Users started complaining about slowness on the network. The complaints escalated, and Bob called us in to ask what had happened. The servers were new, so what was the problem?
Yes, we explained, the new servers were faster than the old servers. But the aggregate computing power -- including memory, network I/O, and storage I/O -- was slower than the aggregate of all the older servers, not to mention the overhead of virtualization even with hypervisors. Bob didn't seem convinced.
After several more weeks of user complaints and his own firsthand experience, Bob finally budgeted more money for servers. At least it was easy to migrate the virtual machines.
It pays to do it right at the beginning
Then there was the time the company had to add cubicles for new employees. The expansion meant the need to pull power and network cabling to those cubicles, which Bob said he'd deal with himself.
I suspect Bob hired the cheapest electrician he could find -- the grounding was flaky in all the cubicles. A basic outlet tester would sometimes indicate that ground was present, but other times it would be non-existent. Of course the surge protectors didn't function properly without a working ground.
One morning when the users came in, none of their computers worked. We didn't know for certain if it had to do with surges, but our hunch was yes. In fact, a couple of the computers died twice. On the second time, we could hear the power supply ticking, so we knew it was a power-related fault.
Suffice it to say, Bob gave in and hired reputable electricians to redo the power to those cubicles, and everything's been fine since. Note: This was after spending nearly three times as much to redo the wiring, not to mention the replacement costs of the dead computers.
Spare parts are clutter
Bob doesn't like clutter -- anywhere. This didn't matter much to us until he set his sights beyond his own desk to the rest of the office space, which included computers and other spare parts  in a backroom, out of sight and out of the way (or so we thought).
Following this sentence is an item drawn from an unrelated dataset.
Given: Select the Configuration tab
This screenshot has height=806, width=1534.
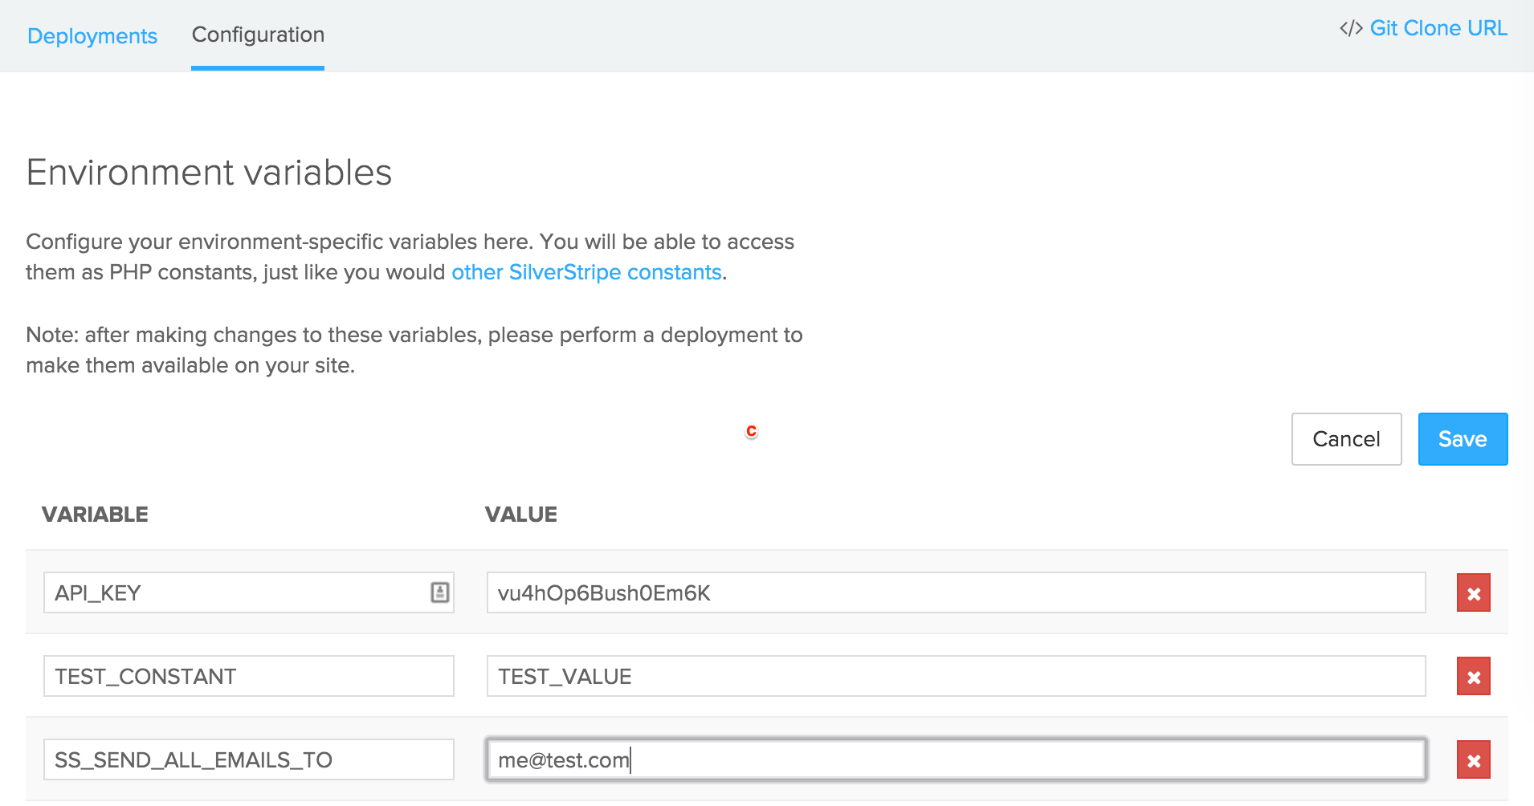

The systems administrator was surprised one morning to find that most of the spare parts were gone. He thought Bob might have moved them to offsite storage. Wrong! Bob had gotten rid of them entirely.
The inevitable day came when a couple of new employees needed computers. We'd once had enough hardware to cover them, but not anymore. The icing on the cake was when Bob refused the order of the typical midlevel desktop that was standard throughout the company. Instead, he insisted on an entry-level consumer-grade desktop.
Great -- the employees were using subpar machines at more cost to the company than if we'd gone with the spare computers we'd had on hand.
Savings trump safety
There was a time when Bob actually listened to us before the situation went south. One day, Bob called me in to explain offsite backups. I talked about encrypting all offsite backups, and Bob stopped me, asking why. For security, due to ID theft and such these days, I replied.
Bob let me have it, saying encryption is a waste of time and money, and it should be sufficient to throw the tapes or disk drives in a locked box at their secure offsite storage site. I made a counterargument about what would happen should this locked box get stolen: the effects on victims of ID theft, the company's reputation tarnished, and so on.
All of that was worthless -- until I told him how much it might cost if the clients sue.
Sigh. We plod on to another day, another foolish decision in the name of saving money, another catastrophe.